Bainbridge simply gives the American Law Institute's Restatement (Second) of Agency generic definition of Agency:

"An agency relationship exists if you have a manifestation of consent by one person (the principal) that another person (the agent) act (a) on the principal's behalf; and (b) subject to the principal's control; and (2) the agent's consent to so act."

And then Bainbridge asserts, "The employment contract between Stern and CBS for him would suffice to demonstrate the requisite consents."

I am not at all convinced of this. Now, granted, Brainbridge is a much more distinguished academic than I and my knowledge of agency comes largely from two chapters that I teach in a Community College Business Law book, but let me raise some points anyway.
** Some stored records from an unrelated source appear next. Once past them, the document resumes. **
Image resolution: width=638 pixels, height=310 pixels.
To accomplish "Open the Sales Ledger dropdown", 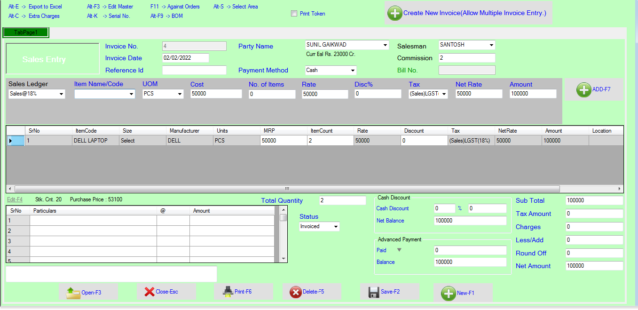I will tap(62, 94).
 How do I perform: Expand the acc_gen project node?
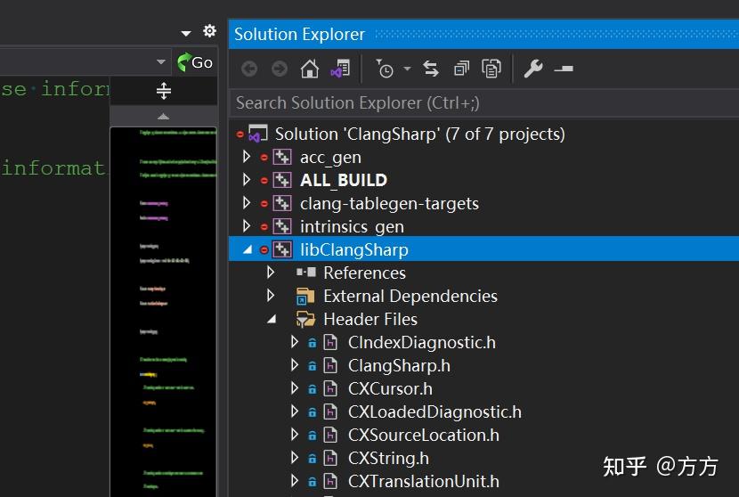[247, 157]
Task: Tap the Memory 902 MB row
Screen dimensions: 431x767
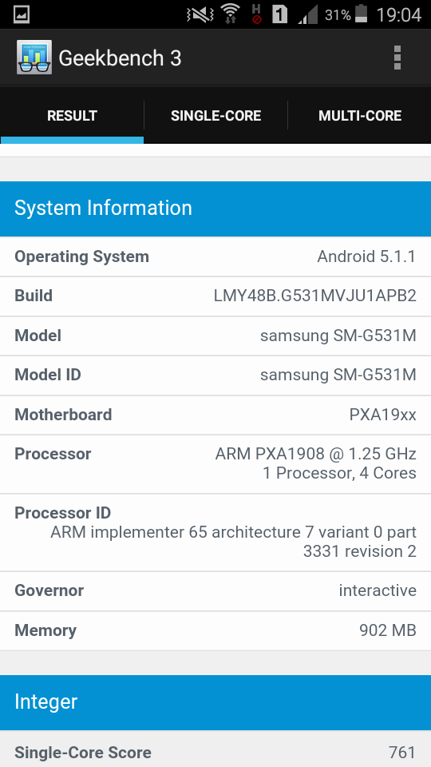Action: point(216,630)
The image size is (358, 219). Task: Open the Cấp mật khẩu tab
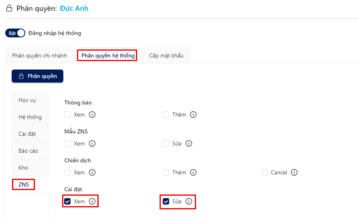[x=166, y=55]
Agents are agents when they "act on behalf of" or "represent" the principal in some way that goes beyond mere employment duties. For instance, the guy who sweeps the floors at 7-11, even though they benefit, is not an "agent" of 7-11 but only an employee. He is simply performing his employment duties.

Most of the time "agents" perform their duties in contractual representation on behalf of the principal. And if they perform their duties properly and within the scope of their agency, the principal, not the agent, is bound by the contract negotiated by the agent. For instance, Les Moonves signs Stern to a 4-year contract, but does so acting in his official capacity as boss of CBS. Stern's employment contract would not be between Les Moonves personally and Howard Stern, but rather between CBS and Howard Stern. In other words Moonves was acting as an agent for CBS. And because the "personhood" of corporations is a legal fiction, all deals entered into by them are done under the concept of agency.

Now, the concept of agency does go beyond just entering into contracts. For instance, when Moonves sued Stern, he did so "on behalf of" CBS, acting as their agent. But Bainbridge (or CBS) needs to do a better job explaining how exactly it is that Stern acted as an "agent" for CBS.

And even if Stern did act, at times, as an agent for CBS, I'm not convinced that his alleged breaches of duty occurred while he was acting in his capacity as "agent" as opposed to mere employee. For instance, maybe Stern was involved in the hiring of various staff. If so, the contracts wouldn't be between Stern and his staff, but rather CBS and said staff. In that case, Stern would have been an agent for CBS.

But still no proof has been offered that Stern's allegedly illegal behavior occurred while acting in his capacity as agent for CBS, but rather as a mere employee.

In short, it does not look "like CBS has a very strong case," but rather their strong case has yet to be made. And I doubt they will be able to do so.